Actually you are, you just don't think you are :-). One of
the easiest ways of calculating the probability of an event is to run the
event 1000's of times and count the number of times it occurs and then divide
by the number of times you tried. It's called a Monte Carlo simulation. It's
often (with the use of a computer) significantly simplier than calculating a
probability the old fashion way. It's not 100% accurate, but it's close
enough. So I'd say, when you're trying to calculate the probability of event
occuring, it's effectively the same thing as attempting to do the event an
infinite number of times (or some really large number) and counting the number
of times it occured (and dividing by the number of attempts).

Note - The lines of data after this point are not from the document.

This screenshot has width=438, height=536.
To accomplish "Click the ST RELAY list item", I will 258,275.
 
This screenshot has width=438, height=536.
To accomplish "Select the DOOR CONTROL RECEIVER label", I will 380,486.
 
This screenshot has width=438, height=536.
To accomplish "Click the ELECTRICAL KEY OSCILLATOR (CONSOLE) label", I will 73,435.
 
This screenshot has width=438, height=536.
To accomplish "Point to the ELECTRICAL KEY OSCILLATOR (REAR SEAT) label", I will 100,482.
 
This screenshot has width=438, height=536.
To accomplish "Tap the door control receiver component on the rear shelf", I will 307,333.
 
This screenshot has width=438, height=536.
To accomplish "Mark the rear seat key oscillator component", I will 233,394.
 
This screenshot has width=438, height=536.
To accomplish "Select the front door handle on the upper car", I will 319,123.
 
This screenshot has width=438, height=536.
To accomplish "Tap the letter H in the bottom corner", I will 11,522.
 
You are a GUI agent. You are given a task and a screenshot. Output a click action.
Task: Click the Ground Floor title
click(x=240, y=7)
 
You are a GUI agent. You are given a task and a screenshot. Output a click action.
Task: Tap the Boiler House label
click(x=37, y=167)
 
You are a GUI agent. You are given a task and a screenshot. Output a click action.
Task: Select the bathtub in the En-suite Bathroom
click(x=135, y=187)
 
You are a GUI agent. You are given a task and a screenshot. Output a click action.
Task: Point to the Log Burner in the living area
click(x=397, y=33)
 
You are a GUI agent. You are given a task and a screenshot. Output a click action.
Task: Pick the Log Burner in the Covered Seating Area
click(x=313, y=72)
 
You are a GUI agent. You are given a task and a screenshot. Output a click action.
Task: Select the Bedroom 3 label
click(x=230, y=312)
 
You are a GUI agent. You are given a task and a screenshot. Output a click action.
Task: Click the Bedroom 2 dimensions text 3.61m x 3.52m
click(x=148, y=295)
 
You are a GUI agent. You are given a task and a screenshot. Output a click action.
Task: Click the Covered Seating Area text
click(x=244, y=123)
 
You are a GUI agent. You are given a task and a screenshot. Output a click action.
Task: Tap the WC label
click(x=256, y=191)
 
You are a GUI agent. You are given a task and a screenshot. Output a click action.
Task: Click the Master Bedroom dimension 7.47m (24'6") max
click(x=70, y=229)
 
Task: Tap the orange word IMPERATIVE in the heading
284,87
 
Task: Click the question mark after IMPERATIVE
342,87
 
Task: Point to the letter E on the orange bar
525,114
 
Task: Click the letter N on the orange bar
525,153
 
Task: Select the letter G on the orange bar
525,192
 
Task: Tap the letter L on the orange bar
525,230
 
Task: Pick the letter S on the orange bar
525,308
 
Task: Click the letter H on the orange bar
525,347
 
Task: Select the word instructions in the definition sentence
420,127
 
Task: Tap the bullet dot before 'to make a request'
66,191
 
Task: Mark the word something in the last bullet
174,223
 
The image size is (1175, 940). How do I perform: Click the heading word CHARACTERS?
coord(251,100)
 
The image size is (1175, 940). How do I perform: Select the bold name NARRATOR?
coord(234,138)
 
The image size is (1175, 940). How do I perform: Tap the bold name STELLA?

The simulation I described, was closely related to the original problem (the
odds of rolling 19 points of damage
on 2 class-1 beams).

> The question is what is

Well that's 10 * (1/6)^9 * (2/6) * 2 ... but that's not the same
as the odds of you rolling 9 6's in a row followed by a single
4 or 5 (which is (1/6)^10 * 2) which is also not the same as
rolling 2 beam dice of damage and getting 19 pts of damage.

> Be the FT rules definition, the first 9 have to be 6's and the last

I'm starting to think you didn't actually read what I wrote.